AsmodeusImperium Damnatum>> Mehr Material zur Band

01. Enthronement of the sovereign
02. Decretum executionis
03. Servitus in aeternitatem
04. Inciting the rebellion
05. On the inflamatory march
06. Thorns
07. Sator discordiae
08. Withering vengeance
09. A blaze at dawn
Als ich die Promo-CD “Imperium damnatum” von Asmodeus in Händen hielt, fiel mir zuerst das Cover Artwork auf. Düstere Atmosphäre, vermittelt durch eine Zeichnung einer Phantasie-Schlachtszene mit einem Axt schwingenden Tiermenschen, der sich durch die Reihen der Feinde schlägt. Gestaltet wurde es von Juanjo Castellano (www.juanjocastellano.zoom), der auch für viele andere Bands das Cover-Design übernommen hat.

Die österreichischen Schwarz-Metaller Asmodeus wurden im Jahre 1999 von Tyr (Gitarre), Desdemon (Bass/Vocals), Lestat (Gitarre/zus.
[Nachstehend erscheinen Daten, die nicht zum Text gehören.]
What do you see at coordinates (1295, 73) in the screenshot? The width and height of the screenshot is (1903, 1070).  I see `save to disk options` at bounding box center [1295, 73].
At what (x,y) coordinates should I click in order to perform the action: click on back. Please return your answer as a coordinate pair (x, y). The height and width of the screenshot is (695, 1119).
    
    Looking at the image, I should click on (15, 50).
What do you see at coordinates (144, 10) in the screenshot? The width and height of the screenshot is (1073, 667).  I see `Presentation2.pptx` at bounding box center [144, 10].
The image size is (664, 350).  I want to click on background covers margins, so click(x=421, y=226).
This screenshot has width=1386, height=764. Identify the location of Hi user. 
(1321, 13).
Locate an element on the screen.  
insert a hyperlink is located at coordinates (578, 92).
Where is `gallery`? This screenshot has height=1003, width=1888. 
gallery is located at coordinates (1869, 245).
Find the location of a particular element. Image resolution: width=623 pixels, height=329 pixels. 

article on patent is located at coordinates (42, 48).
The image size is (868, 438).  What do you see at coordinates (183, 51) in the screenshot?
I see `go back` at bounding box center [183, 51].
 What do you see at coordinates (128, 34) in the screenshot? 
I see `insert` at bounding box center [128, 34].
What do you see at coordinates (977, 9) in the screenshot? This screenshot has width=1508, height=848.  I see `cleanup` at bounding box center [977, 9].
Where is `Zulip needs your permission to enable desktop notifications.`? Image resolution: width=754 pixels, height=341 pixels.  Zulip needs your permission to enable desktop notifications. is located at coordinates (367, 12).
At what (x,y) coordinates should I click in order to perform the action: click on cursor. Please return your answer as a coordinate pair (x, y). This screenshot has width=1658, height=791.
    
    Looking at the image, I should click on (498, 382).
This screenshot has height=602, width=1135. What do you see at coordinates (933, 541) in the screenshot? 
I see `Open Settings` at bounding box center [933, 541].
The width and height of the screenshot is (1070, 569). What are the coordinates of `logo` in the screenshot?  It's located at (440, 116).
Vocals) und Ashram (Drums) gegründet. Schon im selben Jahr spielten sie live in Graz, ihrer Heimatstadt. Damals noch als Support für Third Moon aus Linz, ein Jahr darauf schon vor Satyricon, Behemoth und Hecate Enthroned. Nach einigen internen Auswechslungen sind Tyr und Desdemon nun mit dem Neuzugang Malthus an den Drums unterwegs.

Mit „Imperium damnatum“, dem zweiten regulären Album (vorher gab es noch drei Demos), melden sie sich imposant zu Wort und Ton. Auf der Platte befinden sich insgesamt neun Stücke und schon beim ersten Track, „Enthronement of the sovereign“ zeigt Malthus, welche Geschwindigkeit er für den Rest der Platte vorgeben wird. Alles geht hier druckvoll ans Werk und passt perfekt zusammen: Die Melodien, die vereinzelt eingestreut werden, Doublebass-Attacken und Desdemon’s starkes Growlen klingen in manchen Parts tatsächlich ein wenig nach Immortal. „Decretum executionis”, das zweite Stück, beginnt auch direkt wie der Soundtrack zu einer Exekution, brutal scheppern die Drums und vermitteln mit dem herrlich dumpfen Growlen des Sängers perfekt das nahende Ende durch die beschlossene Exekution. „Servitus in aeternitatem”, übersetzt wohl in etwa „in ewiger Sklaverei“ (hoffe, dass das hinkommt, mein Lateinlehrer würde mich wahrscheinlich auslachen…), klingt noch eine Ecke fieser als die vorigen Songs und überzeugt mit guten Hochgeschwindigkeitsparts. Die Nummer vier, „Inciting the rebellion”, hetzt im wahrsten Sinne des Wortes. Insgesamt ein bisschen weniger Gesang, aber dafür ein feines Klanggewitter aus Doublebass und Gitarren, die wellenweise die Aggression schaffen, die zum Titel passen. „On the inflammatory march” passt ins Gesamtbild, auch wenn es keine großen Besonderheiten hat. Gefällt aber trotzdem, nicht aufdringlich zumindest. „Thorns” erinnert mich stark an Sear Bliss aus Ungarn, nur ohne Blasinstrumente, aber definitiv ein klasse Track. Anfangs brutal und gegen Ende ein melodischer Ausklang, gefällt. Die Sieben, „Sator Discordiae”, Säer der Zwietracht, bietet etwas wirre Melodien und will einem nicht mehr aus dem Kopf. Macht aber nix, im Gegenteil: Da der Track überzeugt, hinterlässt er keinen fiesen Nachgeschmack wie bei den MTVIVA Klingelton-Ohrwürmern. „Withering vengeance” beginnt mit einem Stimmungsvollen Intro, eingeleitet von einer akustischen Gitarre und begleitet von Regen und Donnergrollen. Nach 1:30 Minuten beginnt dann der eigentliche Track, roh und düster, diesmal mit sauberer, nicht scheppernder Gitarre. Wie er begonnen hat, so endet der Track, nämlich mit der Akustischen und einem Unwetter. „A blaze at dawn” ist das Outro, wie schon beim Track vorher die Akustische und ein Unwetter.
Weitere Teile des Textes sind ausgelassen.